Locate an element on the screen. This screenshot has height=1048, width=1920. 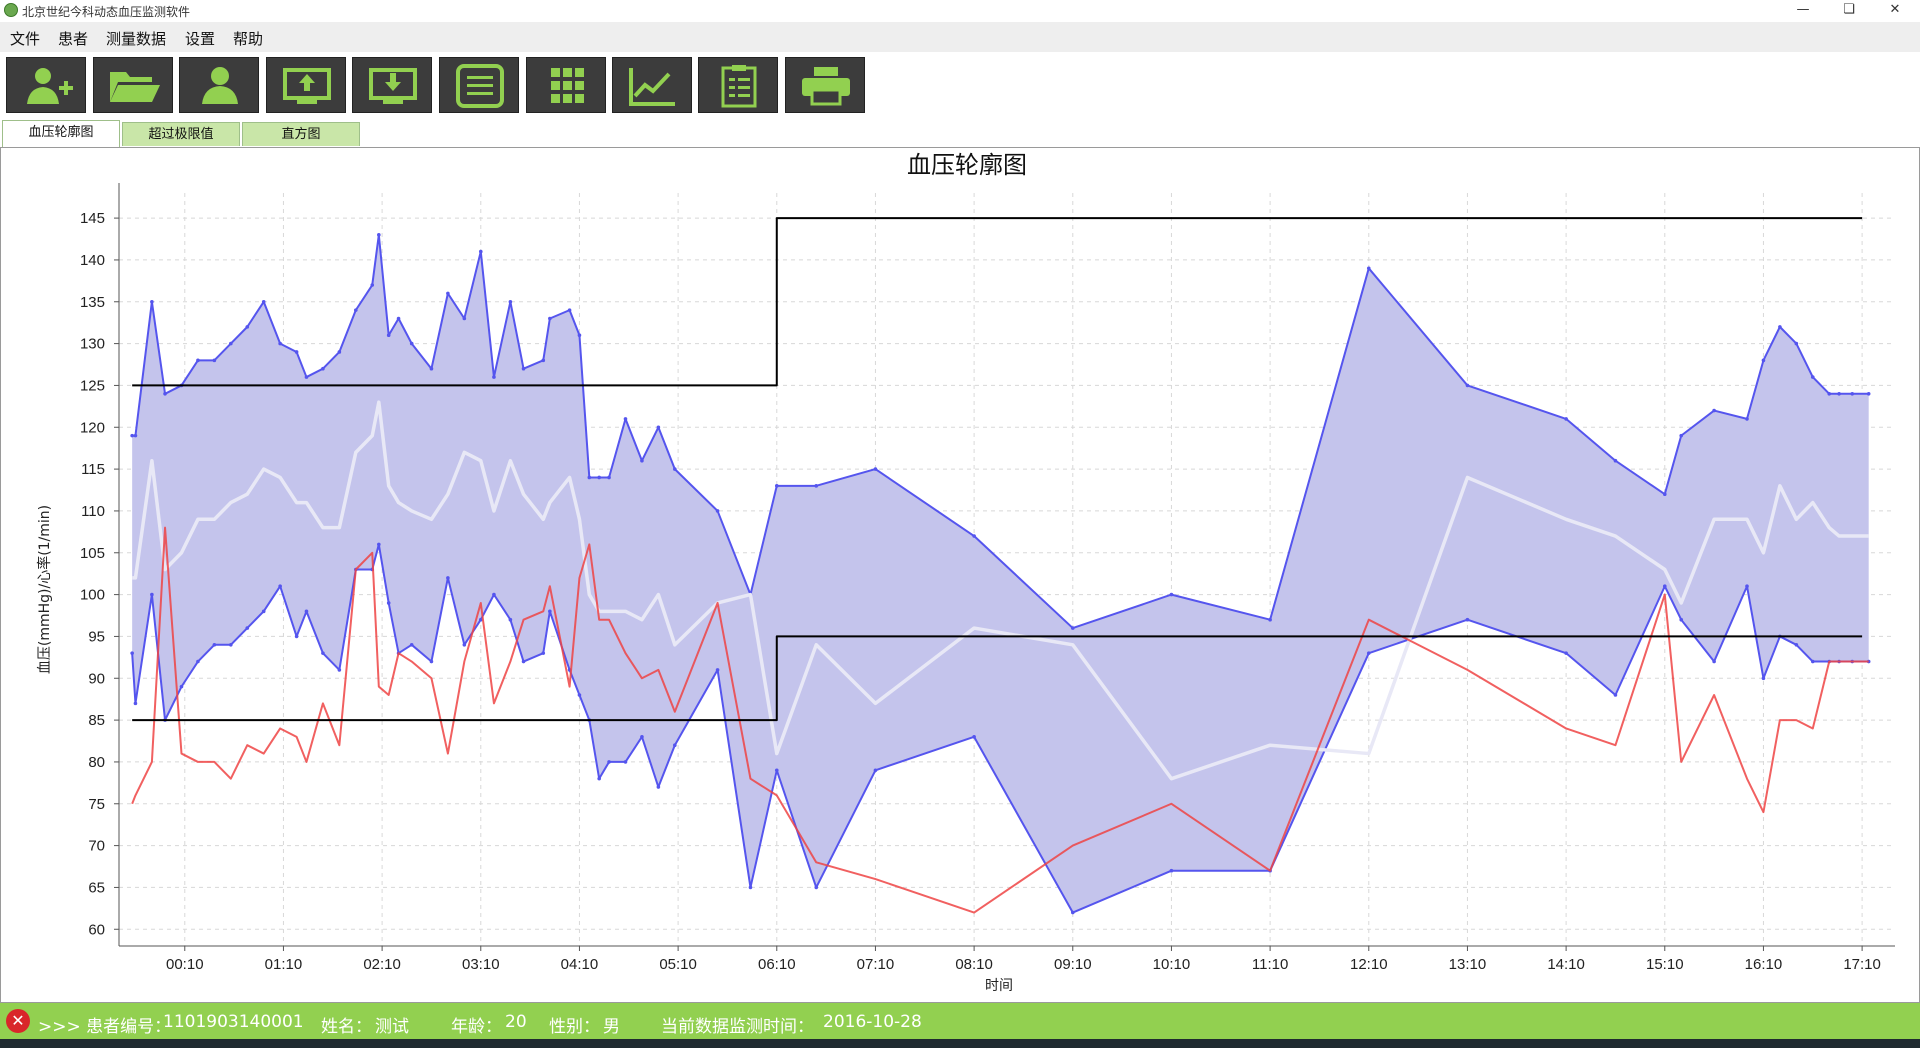
download-data-button is located at coordinates (392, 85).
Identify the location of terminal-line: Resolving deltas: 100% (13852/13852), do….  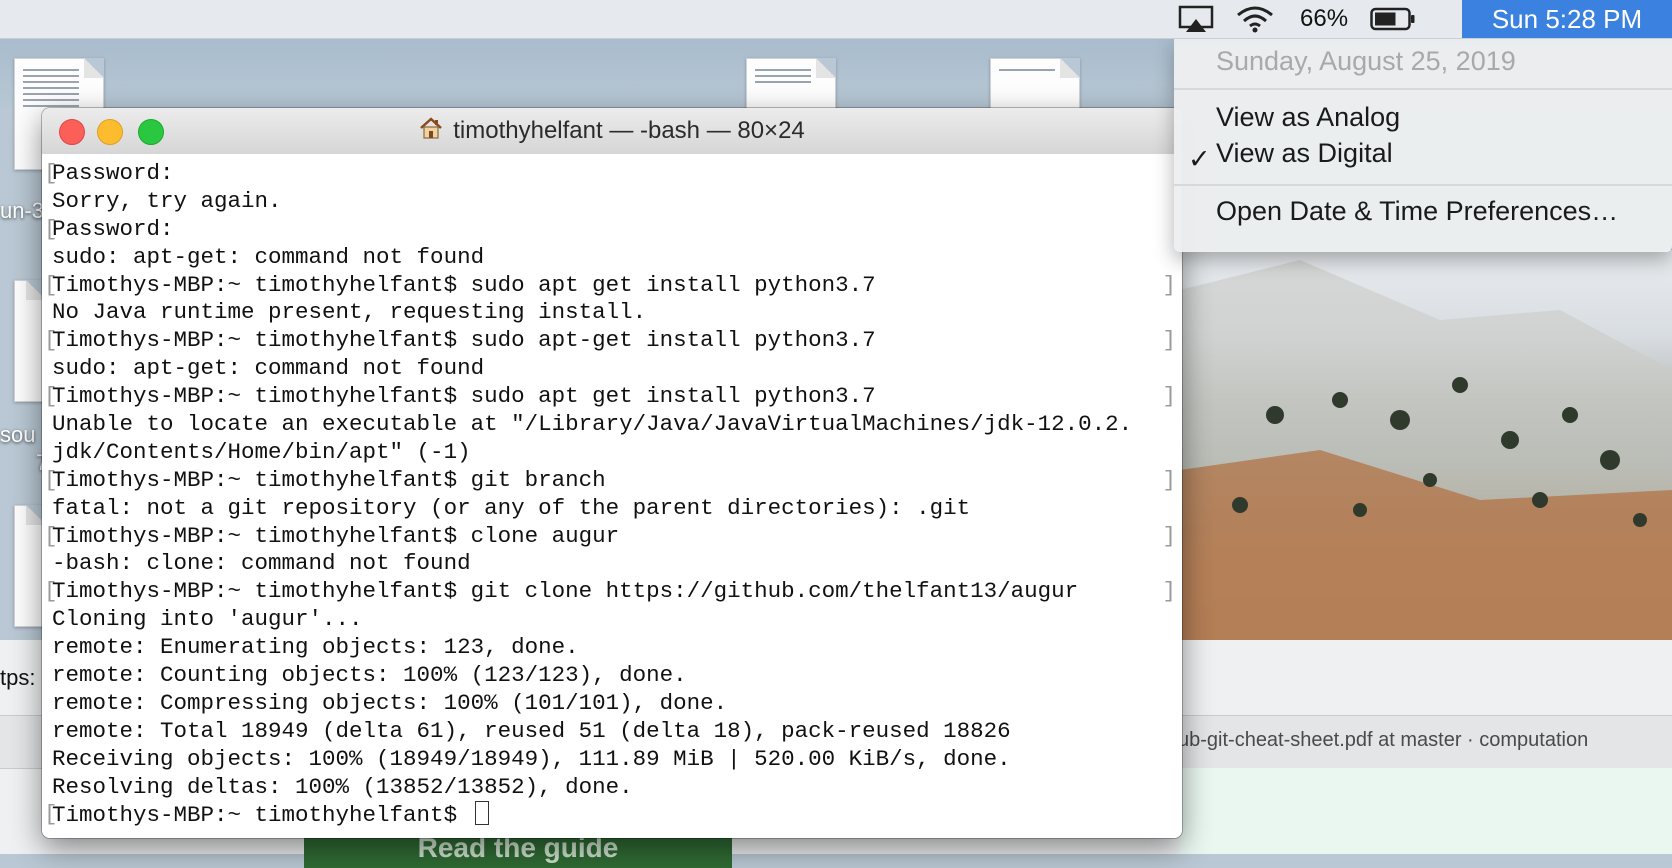
(607, 788).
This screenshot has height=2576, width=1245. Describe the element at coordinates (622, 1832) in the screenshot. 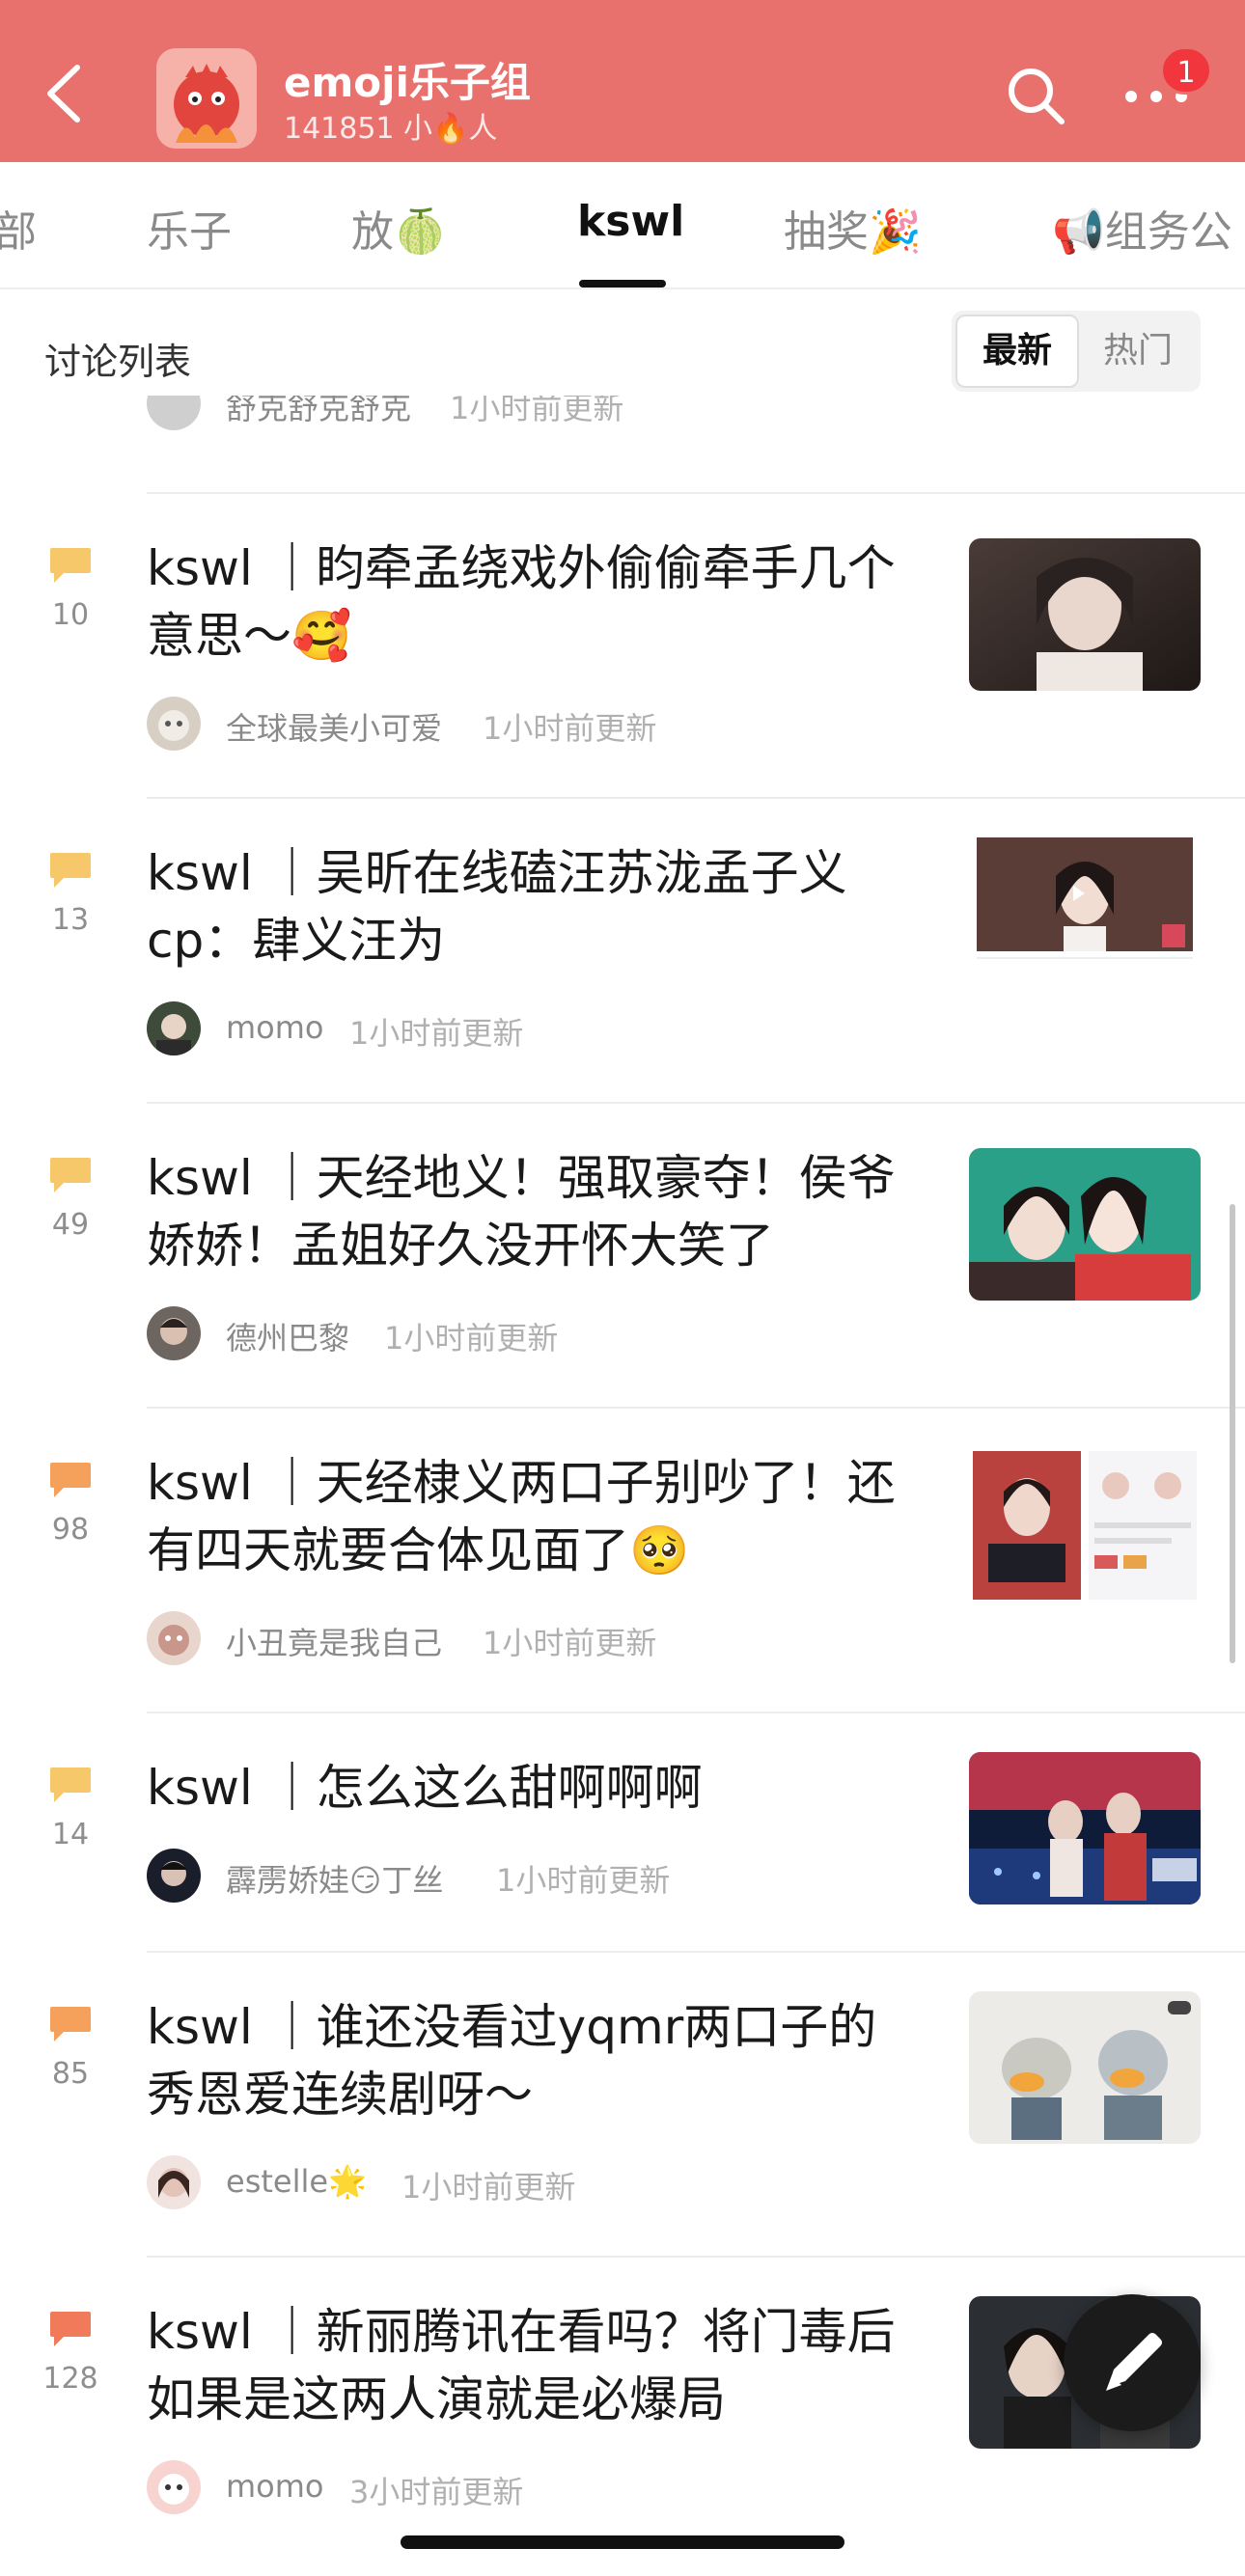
· · · · ·
[Instructions for the task]: Please give the entries above as a numbered list, one line per item, skipping any blank lines and leaving out the pictures.

[Solution to the exercise]:
1. Locate an element on the screen. This screenshot has height=1048, width=1920. 
2. download-data-button is located at coordinates (392, 85).
3. Identify the location of terminal-line: Resolving deltas: 100% (13852/13852), do….  
4. (607, 788).
5. This screenshot has height=2576, width=1245. Describe the element at coordinates (622, 1832) in the screenshot. 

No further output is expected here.